The White Rider said nothing. Overhead, the sky raged.

“Don’t you get it?” Billy said, taking another step on the bridge. He was close enough now to see the features of the man’s face—the eyes wide and shocked, the mouth pressed into a tight line, the tension on his brow, which seemed to beg for a Crown to cover it. “By staying here, in a memory, you’re allowing disease to run free in the real world.” He spread his hands helplessly. “Pestilence can’t control disease. Only the Conqueror of sickness and health can do that.”

Something played in the Conqueror’s eyes—recognition, perhaps, or remembered horror.

“I have run out of patience.” Thunder punctuated Death’s words. “Thou art the White Rider. Either ride once more, or take thy rest.”

“Are you the White Rider,” said Billy, “who can save the world when disease runs out of control? Or are you just a little king who’s dooming the kingdom of the earth?”

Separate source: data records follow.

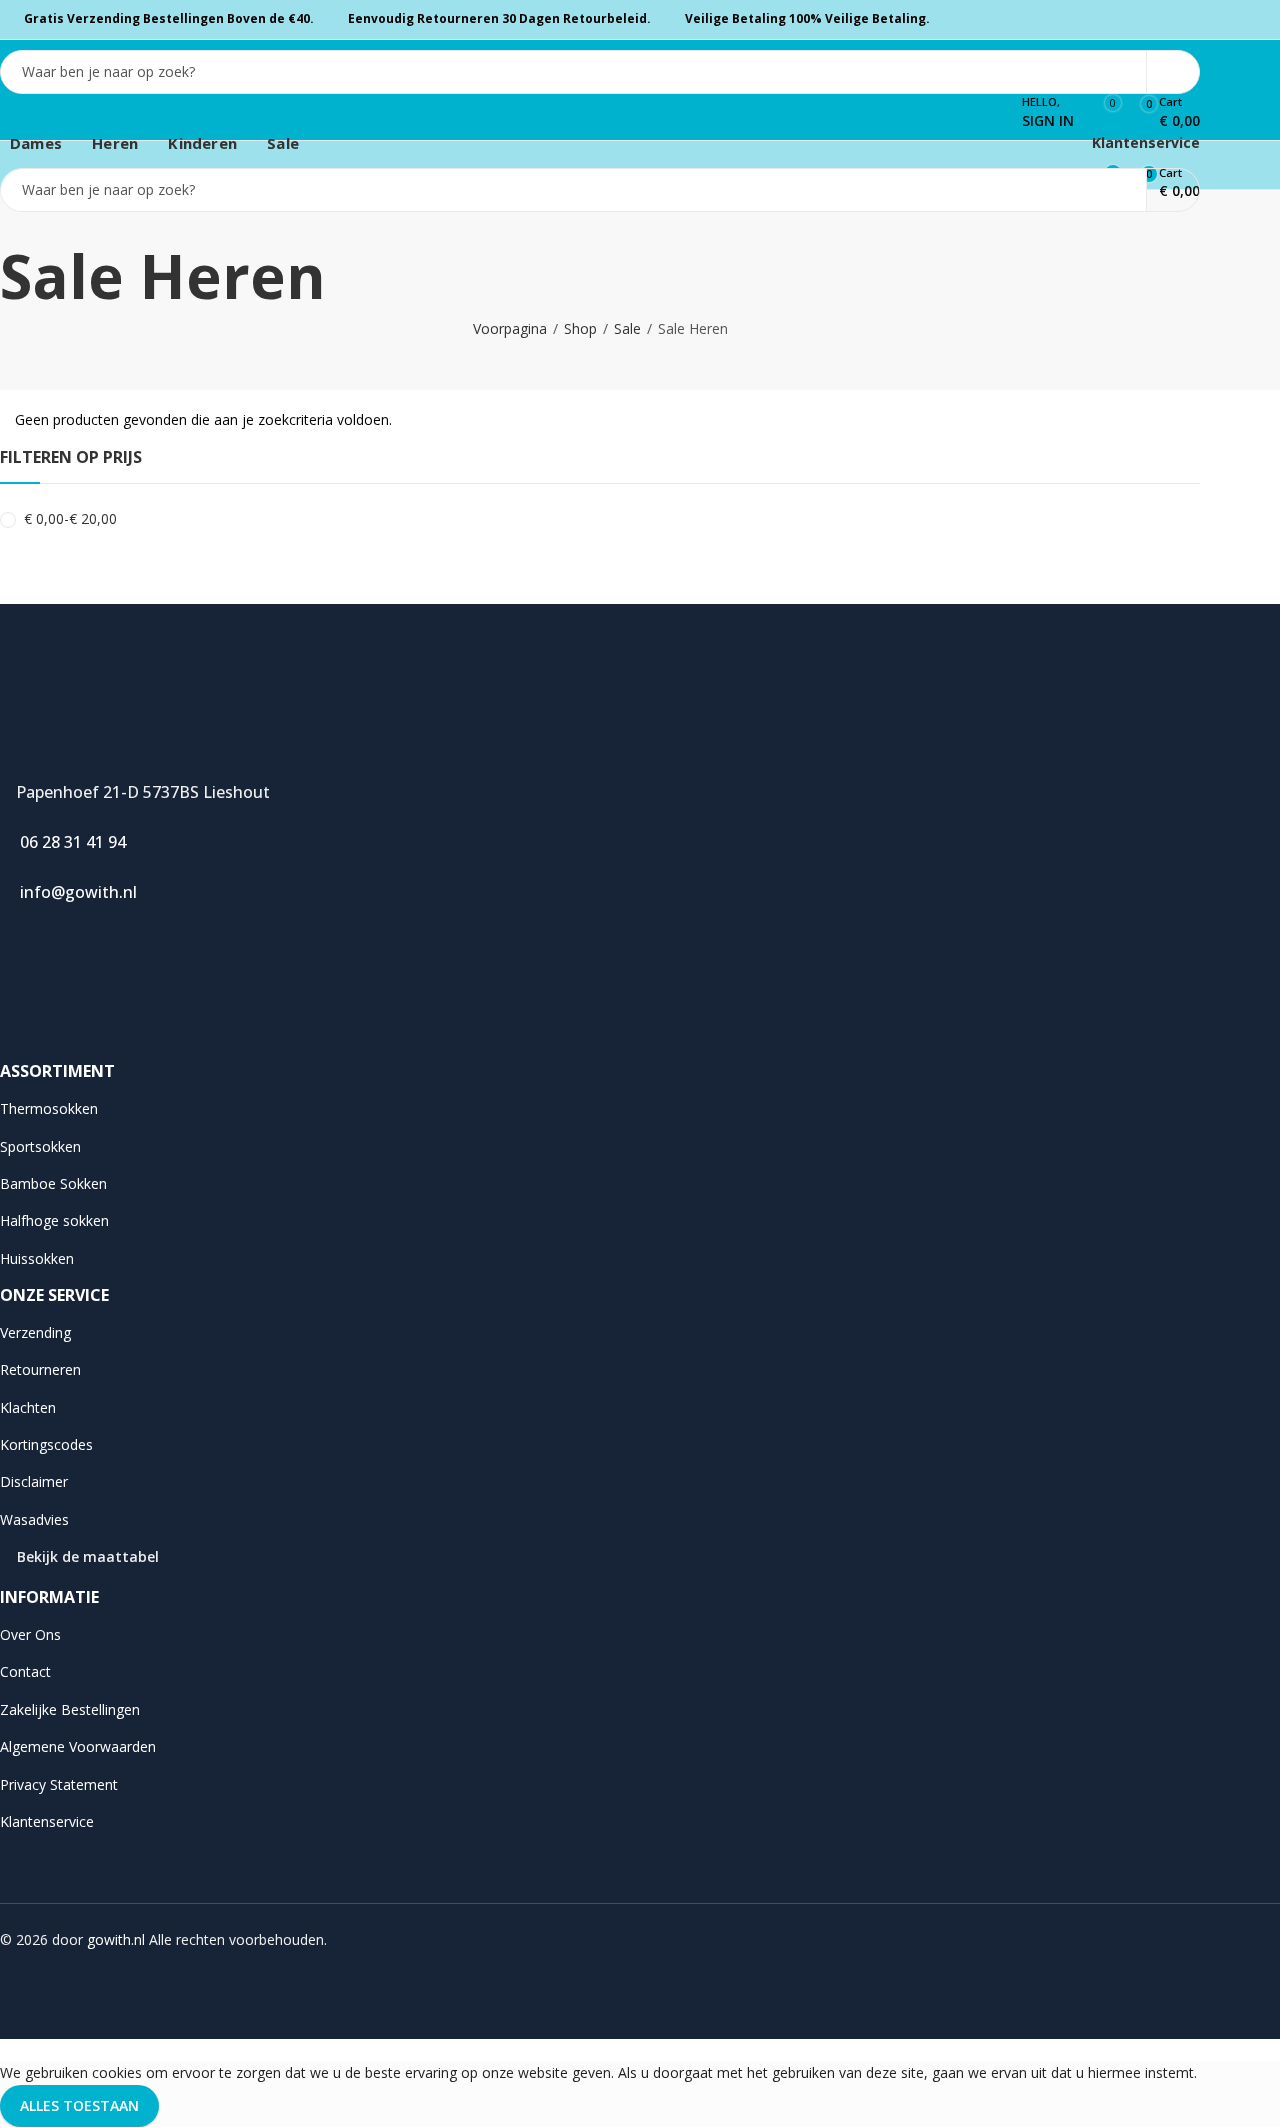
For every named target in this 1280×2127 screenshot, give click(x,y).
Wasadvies (34, 1519)
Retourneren (40, 1369)
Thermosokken (49, 1108)
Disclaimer (34, 1481)
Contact (25, 1671)
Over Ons (30, 1634)
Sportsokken (40, 1146)
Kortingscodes (46, 1444)
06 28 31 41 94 (69, 842)
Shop (580, 328)
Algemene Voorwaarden (78, 1746)
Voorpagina (510, 328)
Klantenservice (1144, 142)
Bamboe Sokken (53, 1183)
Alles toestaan (79, 2105)
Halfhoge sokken (54, 1220)
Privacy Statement (59, 1784)
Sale (627, 328)
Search (1173, 72)
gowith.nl (116, 1939)
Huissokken (37, 1258)
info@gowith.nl (74, 892)
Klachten (28, 1407)
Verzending (35, 1332)
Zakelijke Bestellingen (70, 1709)
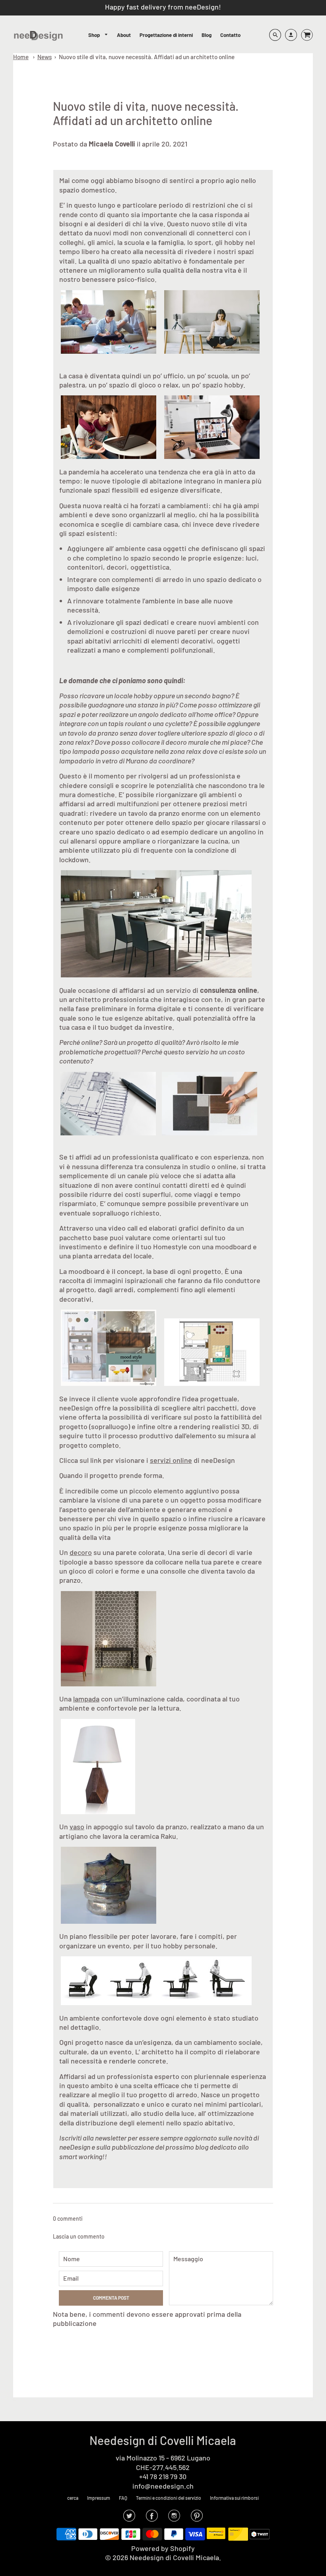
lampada (86, 1698)
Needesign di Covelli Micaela (162, 2440)
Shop (94, 35)
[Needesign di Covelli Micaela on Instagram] (174, 2518)
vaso (77, 1826)
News (44, 56)
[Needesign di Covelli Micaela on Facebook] (152, 2518)
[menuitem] (98, 35)
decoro (81, 1552)
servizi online (171, 1460)
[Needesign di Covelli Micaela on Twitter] (129, 2518)
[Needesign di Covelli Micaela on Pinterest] (197, 2518)
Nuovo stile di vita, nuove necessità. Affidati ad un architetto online (147, 56)
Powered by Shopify (163, 2548)
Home (21, 56)
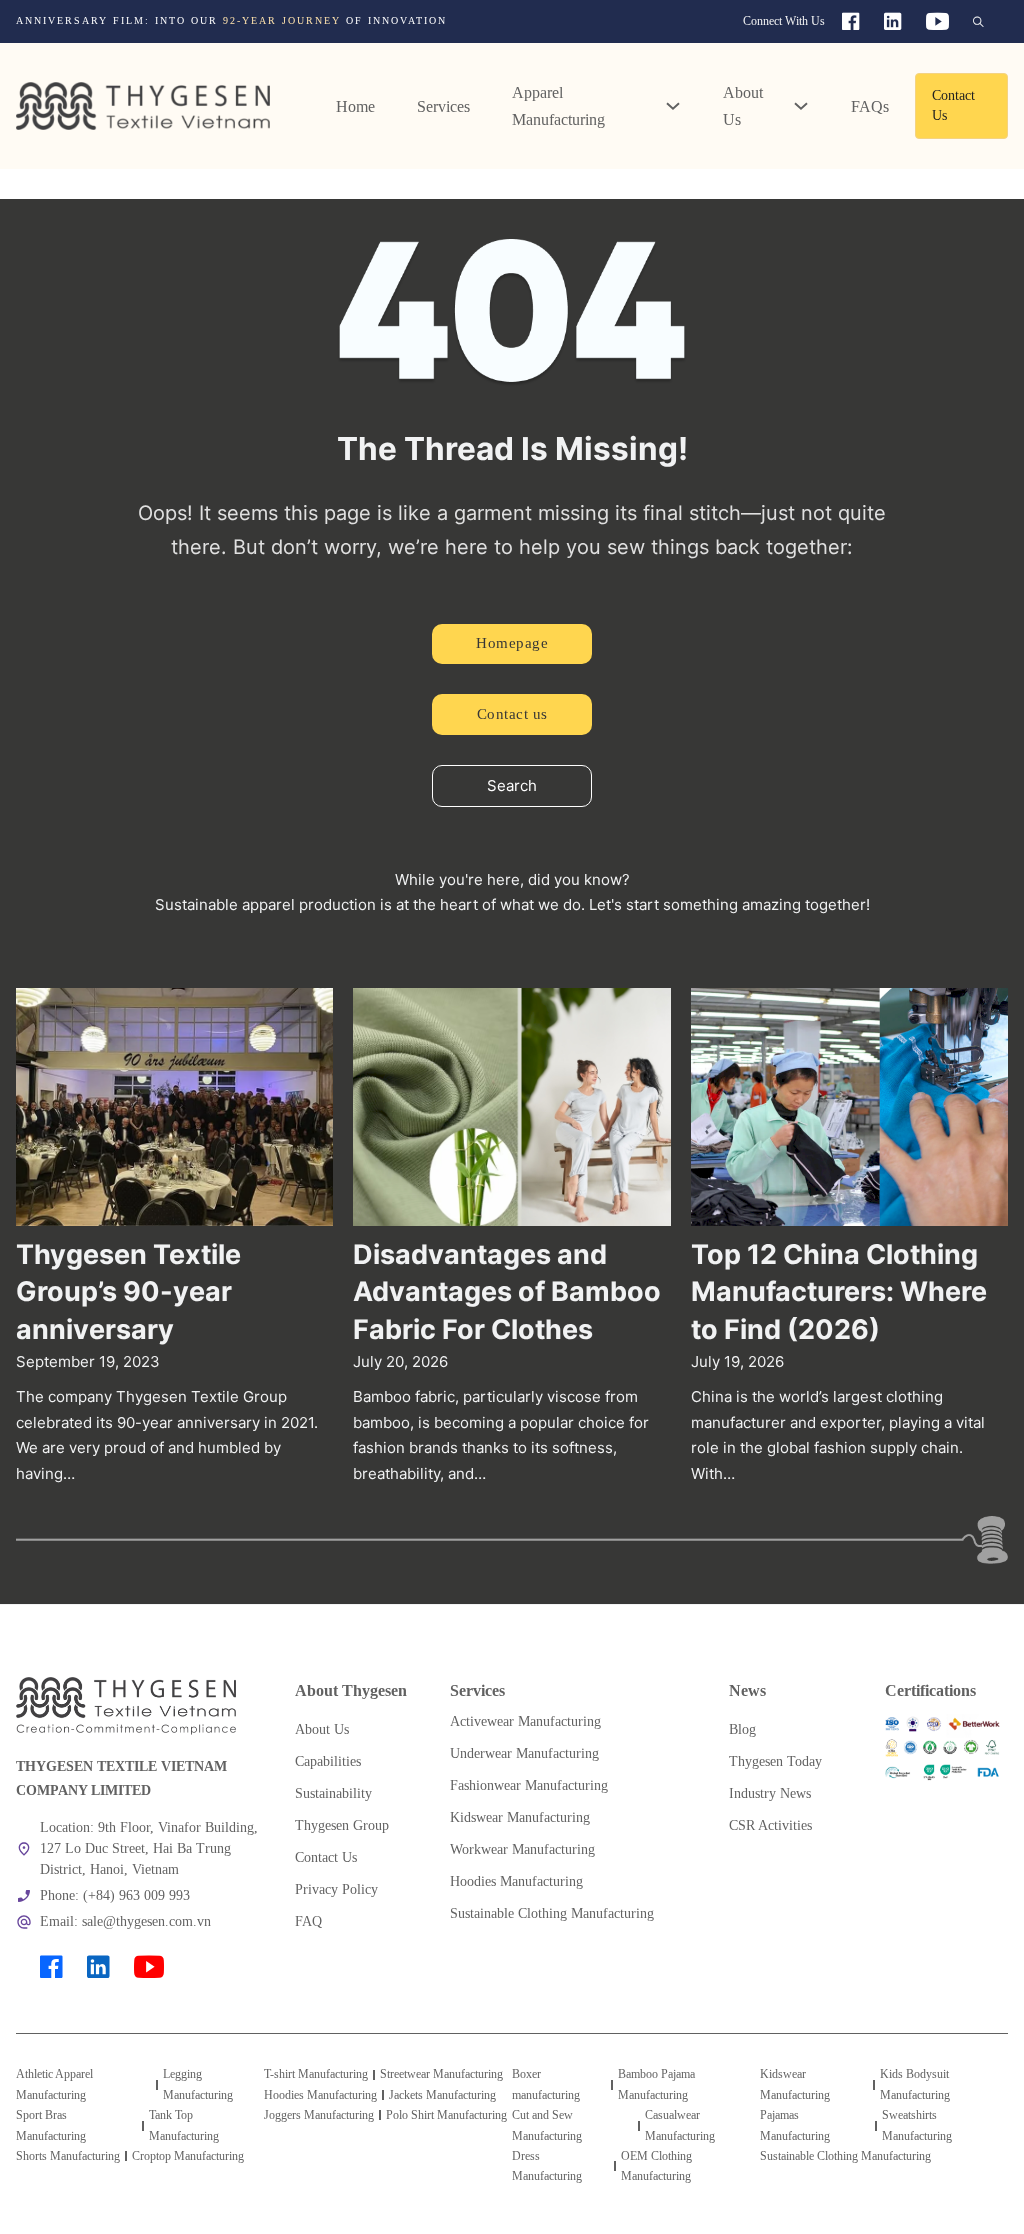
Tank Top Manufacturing (184, 2125)
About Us (743, 106)
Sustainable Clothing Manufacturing (845, 2156)
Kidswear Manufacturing (795, 2084)
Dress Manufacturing (547, 2166)
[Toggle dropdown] (673, 106)
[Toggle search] (978, 22)
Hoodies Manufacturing (320, 2095)
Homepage (512, 643)
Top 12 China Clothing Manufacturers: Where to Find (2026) (839, 1292)
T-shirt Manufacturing (316, 2074)
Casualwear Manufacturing (680, 2125)
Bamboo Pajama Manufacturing (656, 2084)
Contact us (512, 714)
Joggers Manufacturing (319, 2115)
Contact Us (953, 105)
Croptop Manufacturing (188, 2156)
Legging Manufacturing (198, 2084)
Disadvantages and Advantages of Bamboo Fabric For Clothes (507, 1292)
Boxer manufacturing (546, 2084)
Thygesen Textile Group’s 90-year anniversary (128, 1292)
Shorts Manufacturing (68, 2156)
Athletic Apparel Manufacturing (54, 2084)
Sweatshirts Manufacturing (917, 2125)
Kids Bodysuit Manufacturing (915, 2084)
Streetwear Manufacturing (441, 2074)
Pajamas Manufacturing (795, 2125)
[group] (313, 20)
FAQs (870, 106)
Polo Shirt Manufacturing (446, 2115)
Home (355, 106)
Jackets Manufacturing (442, 2095)
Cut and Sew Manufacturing (547, 2125)
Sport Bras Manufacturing (51, 2125)
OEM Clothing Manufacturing (656, 2166)
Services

Death’s voice, commanding and cold: “Choose.”

Deep in the memory of stolen time in a shire wood, the White Rider closed his eyes and shuddered. Billy, more than halfway across the bridge, held his breath.

And finally, the Conqueror opened his red-rimmed eyes. “You have reminded me of my duty,” he rasped. “I’ll not forget this.” He strode forward—and walked right through Billy.